Desnudos, uno frente al otro, Alejandro la alejó un poco y la admiró con detenimiento. Cuerpo imaginado hasta la saciedad en sus momentos de soledad, hasta el dolor, hasta el arrepentimiento de haberse comportado como un caballero, como un buen hombre que deja pasar la oportunidad de su vida, el momento cumbre de haberla conducido por los senderos del sexo por primera vez. Quería resarcirse como un animal encerrado que lo sueltan tras días de cautiverio con garras afiladas como una navaja. Claudia ya no era esa adolescente apresada en un perturbador cuerpo, era una mujer deslumbrante, maravillosa. Ahora sí era para él, ese era su momento, la cúspide codiciada. Atrapó sus labios con los dientes y se desplomaron sobre la cama. Él se perdía en sus axilas, en sus pechos, en su vientre, en su pubis, embriagado por el aroma de su sudor. La desazón le apremiaba.
“Asquerosa, mi asquerosa”, recogía su oído con avaricia, retenía todo lo posible su sonoridad, consciente, atenta, más que nunca, de que fueran reales, las de verdad, las auténticas palabras, las que abrían la cajita de raso, la de olor a musgo, la de los aleteos. Él, no otro, estaba allí, el amo de sus fantasías onanistas, el primero. Quería demostrarle el error que había cometido años atrás; quería que se lamentara de su abandono, de su menosprecio; quería demostrarle que ya era una adulta, una hembra que iba a hacerle disfrutar plenamente. Se volcó sobre su pene: lo acarició con decisión y cadencia, movimiento allegro acompañado de lametazos en el resplandeciente glande. Alejandro creía que se iba a morir de un infarto si Claudia continuaba. La tomó por los brazos y la acostó boca arriba dispuesto a penetrarla con furia. En su vaivén rozaba enérgicamente el lúbrico clítoris, lo que proporcionaba oleadas de placer a Claudia.

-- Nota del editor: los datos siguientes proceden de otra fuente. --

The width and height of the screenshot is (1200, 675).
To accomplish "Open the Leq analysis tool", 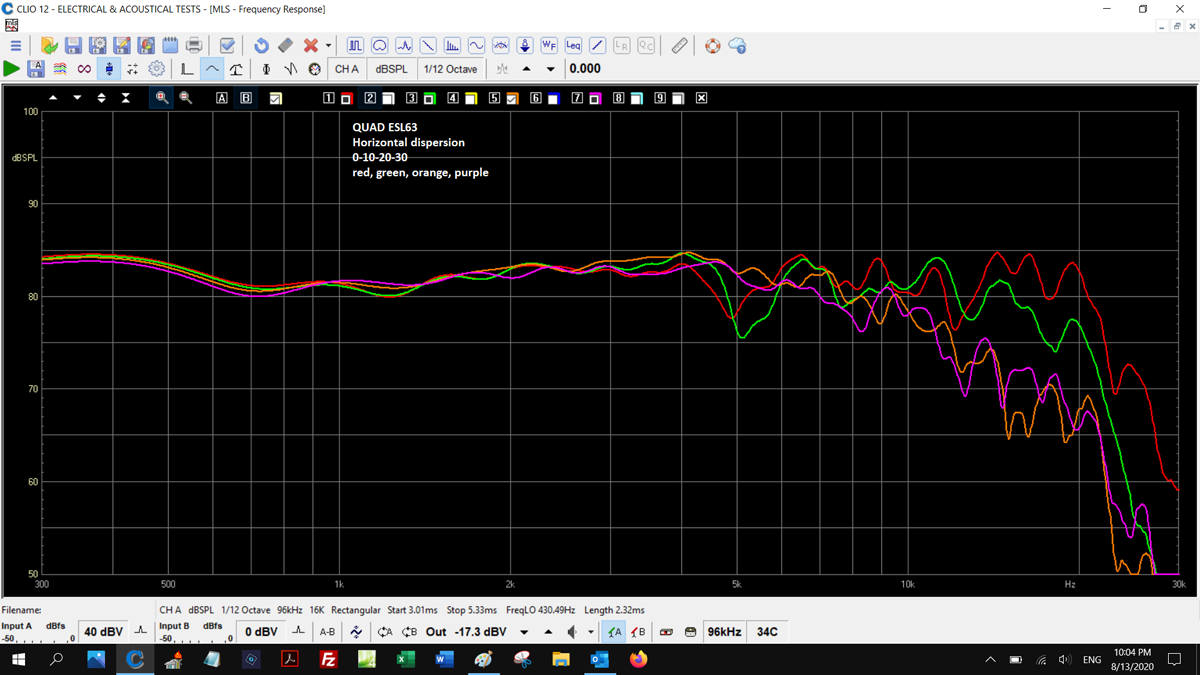I will click(x=573, y=46).
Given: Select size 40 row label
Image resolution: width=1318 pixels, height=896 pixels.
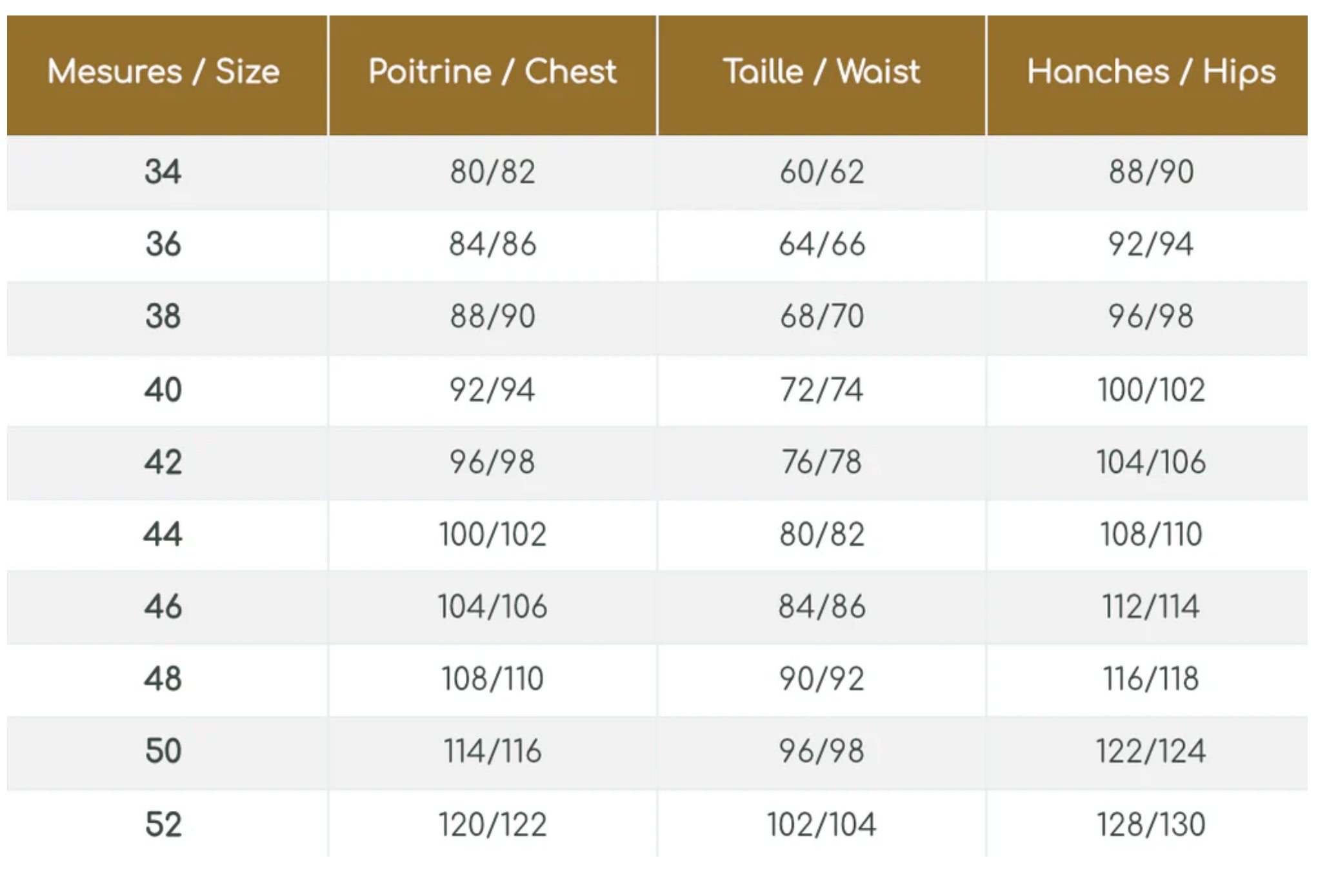Looking at the screenshot, I should pos(163,390).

- Dime asquerosa, dímelo –le exigió observando sus ojos que parecían más profundos sin las gafas.
- Asquerosa, asquerosa –jadeante, casi sin aliento, escupiéndole gustosas gotitas en el cuello.
Arañó la fornida espalda que la atrapaba en un sarcófago de gozo al que se asía como si el mundo se fuera a acabar. Orgasmo casi doloroso, explotando en su vientre, erizando cada poro de su piel. Cuando Alejandro se derramó dentro de ella, lo apartó con cuidado y se giró dándole la espalda.
Caprichosas, eran unas caprichosas. Las había vuelto a perder. Malditas mariposas.